YOUR INSTRUCTIONS
From the line containing "Given: Open rtivital's" down to the final line of the entries below, quote every line verbatim. Exclude pictures.

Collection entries
__________

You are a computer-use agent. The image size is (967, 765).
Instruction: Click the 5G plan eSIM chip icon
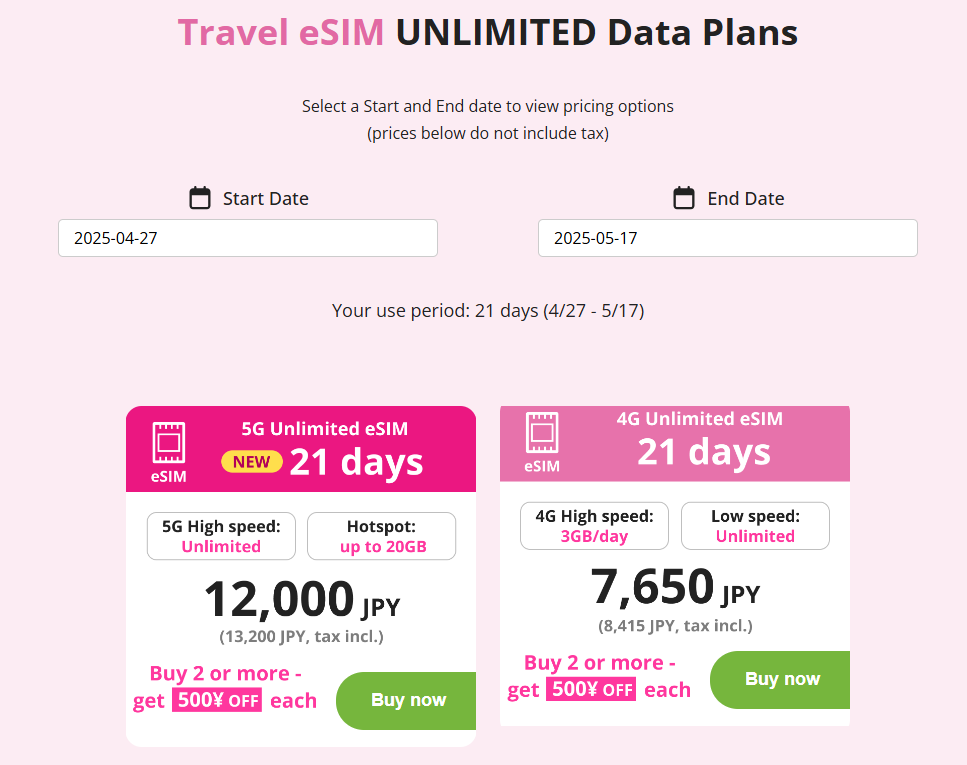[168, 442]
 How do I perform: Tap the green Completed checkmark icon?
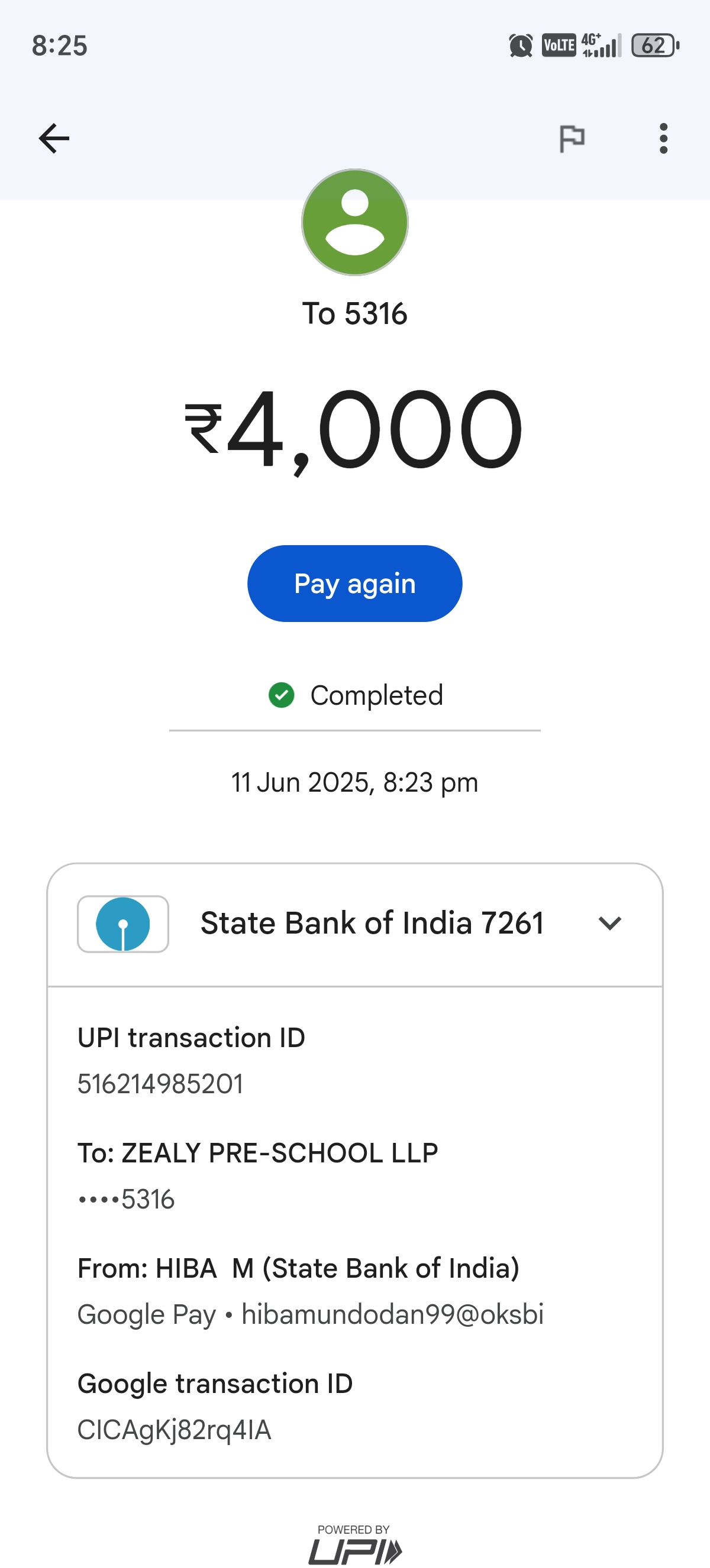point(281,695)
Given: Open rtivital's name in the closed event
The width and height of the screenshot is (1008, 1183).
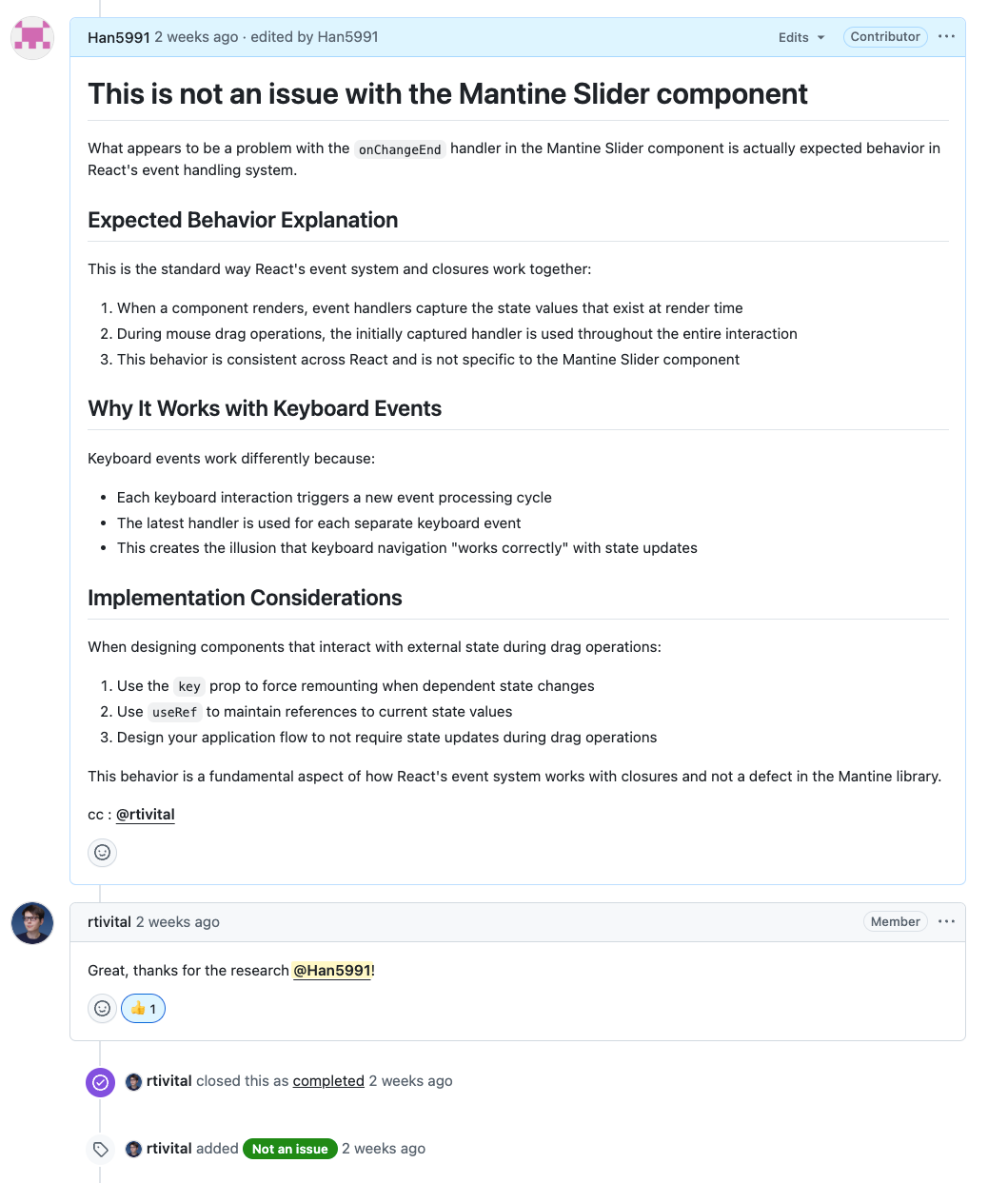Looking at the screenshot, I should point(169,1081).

__________

SOLUTION TO THIS TASK
Given: Open rtivital's name in the closed event
The width and height of the screenshot is (1008, 1183).
Looking at the screenshot, I should point(169,1081).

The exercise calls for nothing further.